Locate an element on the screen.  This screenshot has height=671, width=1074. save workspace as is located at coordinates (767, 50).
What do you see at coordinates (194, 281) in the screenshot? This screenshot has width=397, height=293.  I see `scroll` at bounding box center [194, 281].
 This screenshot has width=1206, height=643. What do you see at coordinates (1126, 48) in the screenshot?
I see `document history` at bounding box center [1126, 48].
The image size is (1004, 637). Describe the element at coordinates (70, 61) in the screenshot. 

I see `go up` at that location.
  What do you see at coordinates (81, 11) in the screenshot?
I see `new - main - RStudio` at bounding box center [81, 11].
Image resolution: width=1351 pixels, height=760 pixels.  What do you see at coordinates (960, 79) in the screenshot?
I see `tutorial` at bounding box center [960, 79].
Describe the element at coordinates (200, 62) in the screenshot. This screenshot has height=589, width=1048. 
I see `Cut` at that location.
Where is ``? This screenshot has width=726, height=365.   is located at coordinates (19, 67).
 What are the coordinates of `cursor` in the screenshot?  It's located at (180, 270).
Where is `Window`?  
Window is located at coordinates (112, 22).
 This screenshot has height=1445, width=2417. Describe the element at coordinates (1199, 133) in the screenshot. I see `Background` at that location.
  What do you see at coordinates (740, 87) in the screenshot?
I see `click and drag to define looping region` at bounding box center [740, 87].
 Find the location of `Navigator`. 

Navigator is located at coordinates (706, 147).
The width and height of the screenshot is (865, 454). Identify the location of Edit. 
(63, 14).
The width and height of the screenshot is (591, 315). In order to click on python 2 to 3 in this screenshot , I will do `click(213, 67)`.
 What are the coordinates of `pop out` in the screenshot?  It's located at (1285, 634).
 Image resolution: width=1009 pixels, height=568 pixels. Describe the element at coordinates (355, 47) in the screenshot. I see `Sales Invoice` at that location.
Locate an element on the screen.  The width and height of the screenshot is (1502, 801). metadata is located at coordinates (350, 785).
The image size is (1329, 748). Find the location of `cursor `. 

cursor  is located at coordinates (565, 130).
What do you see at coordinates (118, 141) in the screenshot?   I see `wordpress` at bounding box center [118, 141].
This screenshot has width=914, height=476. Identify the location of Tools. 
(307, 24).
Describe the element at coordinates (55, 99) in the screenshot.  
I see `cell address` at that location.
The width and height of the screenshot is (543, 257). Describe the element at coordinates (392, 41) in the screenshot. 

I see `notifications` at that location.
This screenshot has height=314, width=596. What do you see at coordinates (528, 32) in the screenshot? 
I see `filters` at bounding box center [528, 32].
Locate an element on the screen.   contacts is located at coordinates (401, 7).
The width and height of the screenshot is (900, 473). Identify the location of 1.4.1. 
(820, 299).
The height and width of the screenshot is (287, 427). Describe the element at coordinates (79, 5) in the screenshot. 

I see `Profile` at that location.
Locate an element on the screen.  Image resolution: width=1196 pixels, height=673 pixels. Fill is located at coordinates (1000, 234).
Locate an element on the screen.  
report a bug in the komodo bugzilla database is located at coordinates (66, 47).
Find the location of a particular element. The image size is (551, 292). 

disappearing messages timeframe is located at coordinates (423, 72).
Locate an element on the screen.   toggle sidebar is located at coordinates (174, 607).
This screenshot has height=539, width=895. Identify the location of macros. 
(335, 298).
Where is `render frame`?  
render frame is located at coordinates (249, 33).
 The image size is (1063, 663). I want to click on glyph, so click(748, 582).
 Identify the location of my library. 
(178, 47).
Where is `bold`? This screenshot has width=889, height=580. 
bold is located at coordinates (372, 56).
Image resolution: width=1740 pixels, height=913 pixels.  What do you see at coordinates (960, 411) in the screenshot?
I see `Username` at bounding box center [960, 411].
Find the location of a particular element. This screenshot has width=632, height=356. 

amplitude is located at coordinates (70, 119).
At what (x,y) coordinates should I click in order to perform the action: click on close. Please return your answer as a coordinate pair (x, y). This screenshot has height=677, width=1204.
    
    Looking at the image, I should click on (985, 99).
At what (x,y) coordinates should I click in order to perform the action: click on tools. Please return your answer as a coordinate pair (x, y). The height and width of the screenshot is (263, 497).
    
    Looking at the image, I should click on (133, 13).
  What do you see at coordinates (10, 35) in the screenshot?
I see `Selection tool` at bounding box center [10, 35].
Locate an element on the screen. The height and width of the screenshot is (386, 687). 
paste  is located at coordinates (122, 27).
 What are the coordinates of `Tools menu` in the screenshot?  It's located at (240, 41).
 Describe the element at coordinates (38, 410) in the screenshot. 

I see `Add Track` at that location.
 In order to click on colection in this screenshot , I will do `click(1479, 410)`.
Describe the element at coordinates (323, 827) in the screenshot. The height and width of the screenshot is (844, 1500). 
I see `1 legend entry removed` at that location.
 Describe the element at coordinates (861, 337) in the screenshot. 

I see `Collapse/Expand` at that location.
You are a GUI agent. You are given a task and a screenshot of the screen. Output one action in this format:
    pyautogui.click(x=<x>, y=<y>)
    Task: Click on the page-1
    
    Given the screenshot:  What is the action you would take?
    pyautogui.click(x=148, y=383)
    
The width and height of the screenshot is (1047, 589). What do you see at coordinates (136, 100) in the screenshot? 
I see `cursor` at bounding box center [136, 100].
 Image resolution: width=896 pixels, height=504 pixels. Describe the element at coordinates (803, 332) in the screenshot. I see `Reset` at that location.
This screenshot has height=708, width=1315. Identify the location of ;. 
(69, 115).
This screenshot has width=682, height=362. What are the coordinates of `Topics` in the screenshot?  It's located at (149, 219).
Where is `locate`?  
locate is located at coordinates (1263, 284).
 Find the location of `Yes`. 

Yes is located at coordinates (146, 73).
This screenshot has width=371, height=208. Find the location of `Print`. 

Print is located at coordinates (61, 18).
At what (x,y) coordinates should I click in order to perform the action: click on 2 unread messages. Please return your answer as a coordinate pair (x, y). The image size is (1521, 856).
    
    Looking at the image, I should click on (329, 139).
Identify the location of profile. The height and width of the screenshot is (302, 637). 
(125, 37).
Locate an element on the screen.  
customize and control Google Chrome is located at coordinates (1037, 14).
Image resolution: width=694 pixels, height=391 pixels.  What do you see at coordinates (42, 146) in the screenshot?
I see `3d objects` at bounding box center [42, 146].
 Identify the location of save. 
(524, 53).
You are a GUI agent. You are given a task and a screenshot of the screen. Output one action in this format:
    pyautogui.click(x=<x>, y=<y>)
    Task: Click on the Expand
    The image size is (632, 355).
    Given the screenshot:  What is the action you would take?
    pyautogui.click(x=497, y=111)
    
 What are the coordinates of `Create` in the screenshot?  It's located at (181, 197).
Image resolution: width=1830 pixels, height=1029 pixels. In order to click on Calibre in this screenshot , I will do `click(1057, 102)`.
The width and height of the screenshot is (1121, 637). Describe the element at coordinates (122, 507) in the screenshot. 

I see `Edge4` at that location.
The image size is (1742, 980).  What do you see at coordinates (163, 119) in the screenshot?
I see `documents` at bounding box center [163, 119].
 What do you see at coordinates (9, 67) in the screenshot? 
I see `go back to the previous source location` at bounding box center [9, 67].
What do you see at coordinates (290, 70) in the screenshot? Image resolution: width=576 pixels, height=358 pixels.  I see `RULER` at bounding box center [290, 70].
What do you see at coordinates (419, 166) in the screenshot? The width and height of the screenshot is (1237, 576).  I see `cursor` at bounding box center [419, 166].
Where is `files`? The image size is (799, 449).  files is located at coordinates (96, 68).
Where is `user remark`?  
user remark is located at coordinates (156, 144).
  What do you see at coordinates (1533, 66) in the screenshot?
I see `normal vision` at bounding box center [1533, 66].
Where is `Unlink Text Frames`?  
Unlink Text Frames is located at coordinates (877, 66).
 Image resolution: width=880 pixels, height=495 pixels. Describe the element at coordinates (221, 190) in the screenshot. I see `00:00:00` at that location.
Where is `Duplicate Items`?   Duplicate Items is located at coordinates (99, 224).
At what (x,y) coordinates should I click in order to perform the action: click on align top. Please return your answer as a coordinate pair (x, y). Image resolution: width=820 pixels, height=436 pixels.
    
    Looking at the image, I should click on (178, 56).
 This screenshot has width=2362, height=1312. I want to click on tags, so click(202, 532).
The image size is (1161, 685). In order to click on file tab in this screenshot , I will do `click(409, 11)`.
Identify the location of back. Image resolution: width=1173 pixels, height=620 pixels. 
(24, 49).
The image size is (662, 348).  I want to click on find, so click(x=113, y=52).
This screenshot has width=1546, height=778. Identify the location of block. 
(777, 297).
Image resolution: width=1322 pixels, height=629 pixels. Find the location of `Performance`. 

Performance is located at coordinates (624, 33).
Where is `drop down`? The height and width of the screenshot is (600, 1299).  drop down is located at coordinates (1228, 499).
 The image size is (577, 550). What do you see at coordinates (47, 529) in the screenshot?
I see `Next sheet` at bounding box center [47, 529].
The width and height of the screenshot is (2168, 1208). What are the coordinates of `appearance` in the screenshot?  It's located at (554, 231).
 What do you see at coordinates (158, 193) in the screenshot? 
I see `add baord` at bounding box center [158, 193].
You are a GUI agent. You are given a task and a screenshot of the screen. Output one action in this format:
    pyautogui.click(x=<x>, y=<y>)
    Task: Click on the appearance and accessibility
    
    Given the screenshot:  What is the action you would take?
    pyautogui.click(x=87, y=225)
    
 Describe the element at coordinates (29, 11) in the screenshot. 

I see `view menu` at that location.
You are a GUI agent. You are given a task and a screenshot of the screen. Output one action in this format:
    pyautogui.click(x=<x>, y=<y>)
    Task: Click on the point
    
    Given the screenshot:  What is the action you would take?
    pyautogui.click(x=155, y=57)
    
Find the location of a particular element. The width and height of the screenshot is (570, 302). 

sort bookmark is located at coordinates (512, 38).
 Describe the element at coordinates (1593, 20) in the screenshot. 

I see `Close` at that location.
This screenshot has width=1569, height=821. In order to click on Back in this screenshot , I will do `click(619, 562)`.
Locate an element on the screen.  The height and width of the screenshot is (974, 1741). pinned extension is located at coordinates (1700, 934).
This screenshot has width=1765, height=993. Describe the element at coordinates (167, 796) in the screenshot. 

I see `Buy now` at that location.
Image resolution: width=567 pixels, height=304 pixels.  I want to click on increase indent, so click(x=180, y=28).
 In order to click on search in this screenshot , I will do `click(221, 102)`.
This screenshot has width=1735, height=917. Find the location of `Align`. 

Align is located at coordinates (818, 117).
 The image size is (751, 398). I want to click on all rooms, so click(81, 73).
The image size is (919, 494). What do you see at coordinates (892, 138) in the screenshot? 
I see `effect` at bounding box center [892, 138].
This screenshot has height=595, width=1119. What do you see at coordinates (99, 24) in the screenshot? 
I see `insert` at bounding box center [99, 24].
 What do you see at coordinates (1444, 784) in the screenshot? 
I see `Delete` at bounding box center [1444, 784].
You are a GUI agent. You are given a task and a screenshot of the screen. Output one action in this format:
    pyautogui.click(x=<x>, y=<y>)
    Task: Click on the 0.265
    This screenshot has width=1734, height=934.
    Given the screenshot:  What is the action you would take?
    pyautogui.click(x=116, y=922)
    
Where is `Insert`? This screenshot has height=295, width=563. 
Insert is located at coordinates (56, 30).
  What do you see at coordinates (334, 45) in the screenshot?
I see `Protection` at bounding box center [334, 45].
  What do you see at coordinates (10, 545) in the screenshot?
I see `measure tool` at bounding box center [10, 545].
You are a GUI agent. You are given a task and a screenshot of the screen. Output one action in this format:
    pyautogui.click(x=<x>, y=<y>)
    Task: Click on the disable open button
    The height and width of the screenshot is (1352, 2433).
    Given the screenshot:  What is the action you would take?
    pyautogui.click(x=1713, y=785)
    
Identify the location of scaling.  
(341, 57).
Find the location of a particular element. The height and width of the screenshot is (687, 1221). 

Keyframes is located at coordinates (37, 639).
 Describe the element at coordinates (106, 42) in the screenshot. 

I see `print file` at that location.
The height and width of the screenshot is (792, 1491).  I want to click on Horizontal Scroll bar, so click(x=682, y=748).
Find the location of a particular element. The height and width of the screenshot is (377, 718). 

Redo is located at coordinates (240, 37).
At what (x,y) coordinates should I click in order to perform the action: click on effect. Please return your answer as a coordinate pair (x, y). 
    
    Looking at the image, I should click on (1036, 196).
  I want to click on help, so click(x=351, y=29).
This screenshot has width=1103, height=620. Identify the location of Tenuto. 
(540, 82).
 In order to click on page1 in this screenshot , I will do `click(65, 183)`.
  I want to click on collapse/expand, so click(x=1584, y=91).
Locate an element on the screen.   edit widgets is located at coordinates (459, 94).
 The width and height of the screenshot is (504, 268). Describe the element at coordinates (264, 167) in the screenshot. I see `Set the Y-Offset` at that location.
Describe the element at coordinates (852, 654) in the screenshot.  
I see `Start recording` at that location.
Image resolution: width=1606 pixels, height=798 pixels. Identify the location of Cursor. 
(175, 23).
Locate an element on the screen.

• • • • •

GOAL: Can you turn the material, from its first line through the line containing "coordinates (19, 67).", into a Markdown table with the columns No. and Line, giving each line its own numbered row and leaving out blank lines?

RESULT OF THIS TASK:
| No. | Line |
|---|---|
| 1 | Locate an element on the screen.  This screenshot has height=671, width=1074. save workspace as is located at coordinates (767, 50). |
| 2 | What do you see at coordinates (194, 281) in the screenshot? This screenshot has width=397, height=293.  I see `scroll` at bounding box center [194, 281]. |
| 3 |  This screenshot has width=1206, height=643. What do you see at coordinates (1126, 48) in the screenshot? |
| 4 | I see `document history` at bounding box center [1126, 48]. |
| 5 | The image size is (1004, 637). Describe the element at coordinates (70, 61) in the screenshot.  |
| 6 | I see `go up` at that location. |
| 7 |   What do you see at coordinates (81, 11) in the screenshot? |
| 8 | I see `new - main - RStudio` at bounding box center [81, 11]. |
| 9 | Image resolution: width=1351 pixels, height=760 pixels.  What do you see at coordinates (960, 79) in the screenshot? |
| 10 | I see `tutorial` at bounding box center [960, 79]. |
| 11 | Describe the element at coordinates (200, 62) in the screenshot. This screenshot has height=589, width=1048.  |
| 12 | I see `Cut` at that location. |
| 13 | Where is ``? This screenshot has width=726, height=365.   is located at coordinates (19, 67). |